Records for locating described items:
******************************

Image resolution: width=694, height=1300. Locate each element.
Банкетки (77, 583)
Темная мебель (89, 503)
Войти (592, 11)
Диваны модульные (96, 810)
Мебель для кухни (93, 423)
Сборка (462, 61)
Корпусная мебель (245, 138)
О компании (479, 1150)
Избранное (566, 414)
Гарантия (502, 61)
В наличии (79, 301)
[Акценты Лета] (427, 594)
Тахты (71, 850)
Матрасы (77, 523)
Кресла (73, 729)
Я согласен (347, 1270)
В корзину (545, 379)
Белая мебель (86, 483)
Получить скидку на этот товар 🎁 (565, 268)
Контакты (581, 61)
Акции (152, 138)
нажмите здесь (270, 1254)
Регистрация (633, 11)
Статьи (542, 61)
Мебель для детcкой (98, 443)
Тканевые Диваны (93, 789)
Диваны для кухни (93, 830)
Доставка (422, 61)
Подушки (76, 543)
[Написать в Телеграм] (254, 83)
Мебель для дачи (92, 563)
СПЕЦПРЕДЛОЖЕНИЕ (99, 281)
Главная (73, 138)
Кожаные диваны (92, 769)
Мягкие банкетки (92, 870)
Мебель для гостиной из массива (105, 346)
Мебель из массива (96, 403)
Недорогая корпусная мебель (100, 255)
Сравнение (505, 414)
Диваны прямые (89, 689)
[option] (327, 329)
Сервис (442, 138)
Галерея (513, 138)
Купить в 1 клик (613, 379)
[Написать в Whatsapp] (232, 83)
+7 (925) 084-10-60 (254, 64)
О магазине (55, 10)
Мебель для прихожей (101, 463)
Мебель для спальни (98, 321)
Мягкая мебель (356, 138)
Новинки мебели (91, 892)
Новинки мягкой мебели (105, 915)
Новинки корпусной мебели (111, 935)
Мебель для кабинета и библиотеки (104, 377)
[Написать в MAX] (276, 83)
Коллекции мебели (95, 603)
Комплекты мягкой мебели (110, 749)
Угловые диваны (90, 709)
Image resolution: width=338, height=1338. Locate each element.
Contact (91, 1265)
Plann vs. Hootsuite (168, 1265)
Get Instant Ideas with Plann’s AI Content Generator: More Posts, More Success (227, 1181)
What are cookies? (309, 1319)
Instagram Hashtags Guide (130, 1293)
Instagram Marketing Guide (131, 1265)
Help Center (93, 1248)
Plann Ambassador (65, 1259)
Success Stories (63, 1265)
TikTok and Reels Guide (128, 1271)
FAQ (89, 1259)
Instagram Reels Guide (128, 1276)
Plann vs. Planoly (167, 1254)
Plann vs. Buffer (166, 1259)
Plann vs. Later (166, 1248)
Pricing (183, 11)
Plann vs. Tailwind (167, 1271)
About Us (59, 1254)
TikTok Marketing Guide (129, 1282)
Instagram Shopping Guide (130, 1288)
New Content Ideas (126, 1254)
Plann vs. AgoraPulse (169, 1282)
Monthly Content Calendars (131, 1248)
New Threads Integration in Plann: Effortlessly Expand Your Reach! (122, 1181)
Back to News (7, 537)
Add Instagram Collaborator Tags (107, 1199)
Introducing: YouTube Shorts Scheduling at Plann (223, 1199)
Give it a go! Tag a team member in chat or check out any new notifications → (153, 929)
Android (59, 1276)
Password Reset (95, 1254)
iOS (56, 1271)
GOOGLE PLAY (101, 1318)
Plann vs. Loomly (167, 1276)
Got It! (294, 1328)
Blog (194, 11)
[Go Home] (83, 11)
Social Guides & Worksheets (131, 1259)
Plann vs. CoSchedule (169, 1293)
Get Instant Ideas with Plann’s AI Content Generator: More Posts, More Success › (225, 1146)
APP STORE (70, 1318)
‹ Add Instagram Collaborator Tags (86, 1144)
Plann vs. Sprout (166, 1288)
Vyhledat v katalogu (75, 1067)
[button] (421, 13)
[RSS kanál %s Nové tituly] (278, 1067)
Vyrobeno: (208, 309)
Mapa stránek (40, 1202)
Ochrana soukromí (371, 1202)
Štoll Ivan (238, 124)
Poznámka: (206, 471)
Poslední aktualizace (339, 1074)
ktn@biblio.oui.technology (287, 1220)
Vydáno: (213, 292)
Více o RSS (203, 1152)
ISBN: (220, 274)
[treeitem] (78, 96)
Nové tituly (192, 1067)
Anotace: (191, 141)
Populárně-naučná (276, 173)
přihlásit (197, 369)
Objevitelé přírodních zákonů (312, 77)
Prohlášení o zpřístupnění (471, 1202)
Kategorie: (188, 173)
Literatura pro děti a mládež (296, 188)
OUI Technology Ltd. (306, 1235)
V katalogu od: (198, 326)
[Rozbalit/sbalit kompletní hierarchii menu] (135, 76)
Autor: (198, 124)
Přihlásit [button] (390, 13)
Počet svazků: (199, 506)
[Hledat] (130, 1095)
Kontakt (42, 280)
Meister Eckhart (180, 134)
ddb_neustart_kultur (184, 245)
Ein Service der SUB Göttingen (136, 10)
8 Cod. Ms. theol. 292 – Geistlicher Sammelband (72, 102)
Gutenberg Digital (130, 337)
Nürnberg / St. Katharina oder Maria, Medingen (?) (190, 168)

******************************

EXERCISE TASK. Express all of the rows above as a Markdown table with the columns "No." and "Line," giving each row's number and its text and omitting blank lines.

SOLUTION TO THE PROBLEM.
| No. | Line |
|---|---|
| 1 | Image resolution: width=694, height=1300. Locate each element. |
| 2 | Банкетки (77, 583) |
| 3 | Темная мебель (89, 503) |
| 4 | Войти (592, 11) |
| 5 | Диваны модульные (96, 810) |
| 6 | Мебель для кухни (93, 423) |
| 7 | Сборка (462, 61) |
| 8 | Корпусная мебель (245, 138) |
| 9 | О компании (479, 1150) |
| 10 | Избранное (566, 414) |
| 11 | Гарантия (502, 61) |
| 12 | В наличии (79, 301) |
| 13 | [Акценты Лета] (427, 594) |
| 14 | Тахты (71, 850) |
| 15 | Матрасы (77, 523) |
| 16 | Кресла (73, 729) |
| 17 | Я согласен (347, 1270) |
| 18 | В корзину (545, 379) |
| 19 | Белая мебель (86, 483) |
| 20 | Получить скидку на этот товар 🎁 (565, 268) |
| 21 | Контакты (581, 61) |
| 22 | Акции (152, 138) |
| 23 | нажмите здесь (270, 1254) |
| 24 | Регистрация (633, 11) |
| 25 | Статьи (542, 61) |
| 26 | Мебель для детcкой (98, 443) |
| 27 | Тканевые Диваны (93, 789) |
| 28 | Диваны для кухни (93, 830) |
| 29 | Доставка (422, 61) |
| 30 | Подушки (76, 543) |
| 31 | [Написать в Телеграм] (254, 83) |
| 32 | Мебель для дачи (92, 563) |
| 33 | СПЕЦПРЕДЛОЖЕНИЕ (99, 281) |
| 34 | Главная (73, 138) |
| 35 | Кожаные диваны (92, 769) |
| 36 | Мягкие банкетки (92, 870) |
| 37 | Мебель для гостиной из массива (105, 346) |
| 38 | Мебель из массива (96, 403) |
| 39 | Недорогая корпусная мебель (100, 255) |
| 40 | Сравнение (505, 414) |
| 41 | Диваны прямые (89, 689) |
| 42 | [option] (327, 329) |
| 43 | Сервис (442, 138) |
| 44 | Галерея (513, 138) |
| 45 | Купить в 1 клик (613, 379) |
| 46 | [Написать в Whatsapp] (232, 83) |
| 47 | +7 (925) 084-10-60 (254, 64) |
| 48 | О магазине (55, 10) |
| 49 | Мебель для прихожей (101, 463) |
| 50 | Мебель для спальни (98, 321) |
| 51 | Мягкая мебель (356, 138) |
| 52 | Новинки мебели (91, 892) |
| 53 | Новинки мягкой мебели (105, 915) |
| 54 | Новинки корпусной мебели (111, 935) |
| 55 | Мебель для кабинета и библиотеки (104, 377) |
| 56 | [Написать в MAX] (276, 83) |
| 57 | Коллекции мебели (95, 603) |
| 58 | Комплекты мягкой мебели (110, 749) |
| 59 | Угловые диваны (90, 709) |
| 60 | Image resolution: width=338, height=1338. Locate each element. |
| 61 | Contact (91, 1265) |
| 62 | Plann vs. Hootsuite (168, 1265) |
| 63 | Get Instant Ideas with Plann’s AI Content Generator: More Posts, More Success (227, 1181) |
| 64 | What are cookies? (309, 1319) |
| 65 | Instagram Hashtags Guide (130, 1293) |
| 66 | Instagram Marketing Guide (131, 1265) |
| 67 | Help Center (93, 1248) |
| 68 | Plann Ambassador (65, 1259) |
| 69 | Success Stories (63, 1265) |
| 70 | TikTok and Reels Guide (128, 1271) |
| 71 | FAQ (89, 1259) |
| 72 | Instagram Reels Guide (128, 1276) |
| 73 | Plann vs. Planoly (167, 1254) |
| 74 | Plann vs. Buffer (166, 1259) |
| 75 | Plann vs. Later (166, 1248) |
| 76 | Pricing (183, 11) |
| 77 | Plann vs. Tailwind (167, 1271) |
| 78 | About Us (59, 1254) |
| 79 | TikTok Marketing Guide (129, 1282) |
| 80 | Instagram Shopping Guide (130, 1288) |
| 81 | New Content Ideas (126, 1254) |
| 82 | Plann vs. AgoraPulse (169, 1282) |
| 83 | Monthly Content Calendars (131, 1248) |
| 84 | New Threads Integration in Plann: Effortlessly Expand Your Reach! (122, 1181) |
| 85 | Back to News (7, 537) |
| 86 | Add Instagram Collaborator Tags (107, 1199) |
| 87 | Introducing: YouTube Shorts Scheduling at Plann (223, 1199) |
| 88 | Give it a go! Tag a team member in chat or check out any new notifications → (153, 929) |
| 89 | Android (59, 1276) |
| 90 | Password Reset (95, 1254) |
| 91 | iOS (56, 1271) |
| 92 | GOOGLE PLAY (101, 1318) |
| 93 | Plann vs. Loomly (167, 1276) |
| 94 | Got It! (294, 1328) |
| 95 | Blog (194, 11) |
| 96 | [Go Home] (83, 11) |
| 97 | Social Guides & Worksheets (131, 1259) |
| 98 | Plann vs. CoSchedule (169, 1293) |
| 99 | Get Instant Ideas with Plann’s AI Content Generator: More Posts, More Success › (225, 1146) |
| 100 | APP STORE (70, 1318) |
| 101 | ‹ Add Instagram Collaborator Tags (86, 1144) |
| 102 | Plann vs. Sprout (166, 1288) |
| 103 | Vyhledat v katalogu (75, 1067) |
| 104 | [button] (421, 13) |
| 105 | [RSS kanál %s Nové tituly] (278, 1067) |
| 106 | Vyrobeno: (208, 309) |
| 107 | Mapa stránek (40, 1202) |
| 108 | Ochrana soukromí (371, 1202) |
| 109 | Štoll Ivan (238, 124) |
| 110 | Poznámka: (206, 471) |
| 111 | Poslední aktualizace (339, 1074) |
| 112 | ktn@biblio.oui.technology (287, 1220) |
| 113 | Vydáno: (213, 292) |
| 114 | Více o RSS (203, 1152) |
| 115 | ISBN: (220, 274) |
| 116 | [treeitem] (78, 96) |
| 117 | Nové tituly (192, 1067) |
| 118 | Anotace: (191, 141) |
| 119 | Populárně-naučná (276, 173) |
| 120 | přihlásit (197, 369) |
| 121 | Objevitelé přírodních zákonů (312, 77) |
| 122 | Prohlášení o zpřístupnění (471, 1202) |
| 123 | Kategorie: (188, 173) |
| 124 | Literatura pro děti a mládež (296, 188) |
| 125 | OUI Technology Ltd. (306, 1235) |
| 126 | V katalogu od: (198, 326) |
| 127 | [Rozbalit/sbalit kompletní hierarchii menu] (135, 76) |
| 128 | Autor: (198, 124) |
| 129 | Přihlásit [button] (390, 13) |
| 130 | Počet svazků: (199, 506) |
| 131 | [Hledat] (130, 1095) |
| 132 | Kontakt (42, 280) |
| 133 | Meister Eckhart (180, 134) |
| 134 | ddb_neustart_kultur (184, 245) |
| 135 | Ein Service der SUB Göttingen (136, 10) |
| 136 | 8 Cod. Ms. theol. 292 – Geistlicher Sammelband (72, 102) |
| 137 | Gutenberg Digital (130, 337) |
| 138 | Nürnberg / St. Katharina oder Maria, Medingen (?) (190, 168) |